SSH & Web Terminal in Hass.io

Sometimes you have to execute commands on your Home Assistant server. For this, as in many other devices, there is the option of remote access by SSH (Secure Shell). This gives us the option to recover our server in the event of a failed configuration or execute commands at a low level to have greater control and be able to perform actions that would otherwise be impossible.

Hass.io gives us an Add-on that offers both, creating an SSH server, based on OpenSSH, and a Web Terminal to launch commands.

Hassio Web Terminal

The SSH & Web Terminal Add-on

First of all, the SSH & Web Terminal Add-on is extremely powerful, giving access to all server tools, commands, files and hardware. It is necessary to create a secure configuration for the Add-on and know the commands to be used to avoid possible damage.

Even with all the power of the Add-on, the installation and first uses are very simple. Let’s see it.

Installation and configuration

As in other articles, the installation passes by accessing the Hass.io menu in the left panel of the Home Assistant web interface and then searching for the SSH & Web Terminal Add-on within the Add-on Store tab.

Hassio Add-on Store

Inside, click on Install, once installed, enable the options: “Start on boot”, “Show in sidebar” and “Protection Mode”. The latter is necessary to give elevated permissions to the Add-on to execute certain commands.

SSH & Web Terminal settings

Before activating the Add-on, on the page, scroll down to the configuration section and enter the following code:

{
  "ssh": {
    "username": "SSHUSER",
    "password": "SSHPASSWORD",
    "authorized_keys": [],
    "sftp": false,
    "compatibility_mode": false,
    "allow_agent_forwarding": false,
    "allow_remote_port_forwarding": false,
    "allow_tcp_forwarding": false
  },
  "web": {
    "ssl": true,
    "certfile": "fullchain.pem",
    "keyfile": "privkey.pem"
  },
  "share_sessions": true,
  "packages": [],
  "init_commands": []
}

If SSL protection is not used, deactivate the ssl node with the value false, and delete the certfile and keyfile nodes.

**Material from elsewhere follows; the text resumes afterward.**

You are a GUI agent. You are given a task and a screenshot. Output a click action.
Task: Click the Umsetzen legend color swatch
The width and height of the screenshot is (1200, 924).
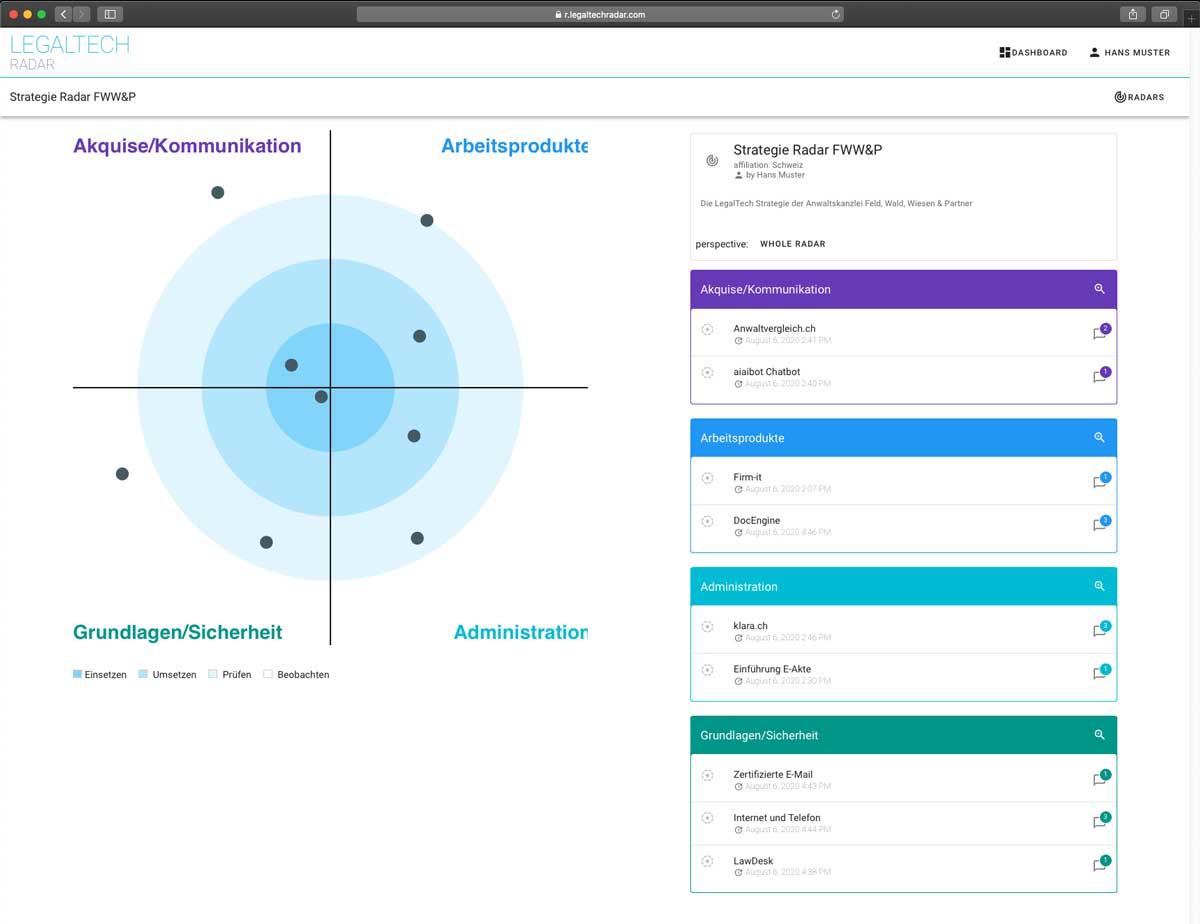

The configuration is prepared for a server configured from the previous articles. It is only necessary to change the SSH username and password. The rest can be ignored unless an advanced configuration is desired.

Save by clicking Save and at the top of the page click Start. It is also recommended to restart the Home Assistant server so that all changes are applied.

Testing

Once started, the Terminal section will appear on the left side panel. If you enter, it will load a Terminal window where commands can be executed. Again, beware of the commands you are going to execute.

Web Terminal

Finally, in order to connect remotely via SSH, it is necessary to open port 22 on the Internet connection router and redirect together with the IP to the Home Assistant server. In the configuration of the Add-on itself there is a section to be able to change the port for another one.

Setting port

From Putty or a remote terminal with SSH installed, just run the command ssh -p 22 SSHUSER@YOURDOMAIN.duckdns.org and type the password previously configured to access the server.

SSH Terminal

Conclusion

From now on you will be able to access your Home Assistant server remotely and securely to execute commands, as well as execute commands directly from the Home Assistant interface with all the power and versatility that this offers.

This and other articles complement the documentation of the GitHub repository where all the configuration of my house is available.